A Faster $k$-means++ Algorithm
Jiehao Liang, Somdeb Sarkhel, Zhao Song, Chenbo Yin, Junze Yin, Danyang Zhuo
TL;DR
The paper addresses speeding up the initialization phase of $k$-means clustering by introducing FastKMeans++, which leverages a DistanceOracle built on JL-based sketches to approximate distances. This approach decouples the high-dimensional distance calculations from the core iteration, achieving a nearly optimal total runtime of $\widetilde{O}(nd + nk^2)$ while preserving a constant-factor approximation to the optimal centers. The authors prove a formal bound: $\mathbb{E}[\mathrm{cost}(P, C)] = O(\mathrm{cost}(P, C^*))$ and provide a running time of $O(\varepsilon^{-2} n (d + k^2 \log \log k) \log(n/\delta))$ with space $O(n(d+k+\varepsilon^{-2} \log(n/\delta)))$, along with $O(\varepsilon^{-2} n k \log(n/\delta))$ time for the LocalSearch++ component. Empirical results on synthetic and real datasets demonstrate practical speedups, especially in high dimensions, validating the method's scalability.
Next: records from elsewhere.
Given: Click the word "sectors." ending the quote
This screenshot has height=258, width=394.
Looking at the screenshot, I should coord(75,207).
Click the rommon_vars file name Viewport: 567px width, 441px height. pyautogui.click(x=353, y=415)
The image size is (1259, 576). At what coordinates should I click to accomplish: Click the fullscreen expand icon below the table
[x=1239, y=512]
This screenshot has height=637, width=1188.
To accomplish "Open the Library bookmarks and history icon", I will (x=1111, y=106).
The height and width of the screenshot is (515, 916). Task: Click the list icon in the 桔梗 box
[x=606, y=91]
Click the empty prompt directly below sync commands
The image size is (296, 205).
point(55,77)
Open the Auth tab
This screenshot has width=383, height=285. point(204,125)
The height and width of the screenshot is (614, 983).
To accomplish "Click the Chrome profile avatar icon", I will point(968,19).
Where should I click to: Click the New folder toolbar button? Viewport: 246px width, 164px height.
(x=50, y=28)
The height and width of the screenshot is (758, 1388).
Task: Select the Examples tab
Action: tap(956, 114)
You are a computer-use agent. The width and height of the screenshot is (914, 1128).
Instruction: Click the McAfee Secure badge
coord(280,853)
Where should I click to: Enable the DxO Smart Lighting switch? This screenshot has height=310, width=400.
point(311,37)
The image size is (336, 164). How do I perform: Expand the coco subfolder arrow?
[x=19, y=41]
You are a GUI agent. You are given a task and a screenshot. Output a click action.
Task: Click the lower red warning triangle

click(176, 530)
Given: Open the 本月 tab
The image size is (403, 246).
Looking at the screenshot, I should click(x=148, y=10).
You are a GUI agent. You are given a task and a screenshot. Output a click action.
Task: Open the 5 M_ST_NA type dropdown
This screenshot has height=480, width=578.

Overall, the work advances scalable clustering initialization by blending distance-sketching and data-structure tricks to achieve both theoretical and practical efficiency gains.
Abstract
$k$-means++ is an important algorithm for choosing initial cluster centers for the $k$-means clustering algorithm. In this work, we present a new algorithm that can solve the $k$-means++ problem with nearly optimal running time. Given $n$ data points in $\mathbb{R}^d$, the current state-of-the-art algorithm runs in $\widetilde{O}(k )$ iterations, and each iteration takes $\widetilde{O}(nd k)$ time. The overall running time is thus $\widetilde{O}(n d k^2)$. We propose a new algorithm \textsc{FastKmeans++} that only takes in $\widetilde{O}(nd + nk^2)$ time, in total.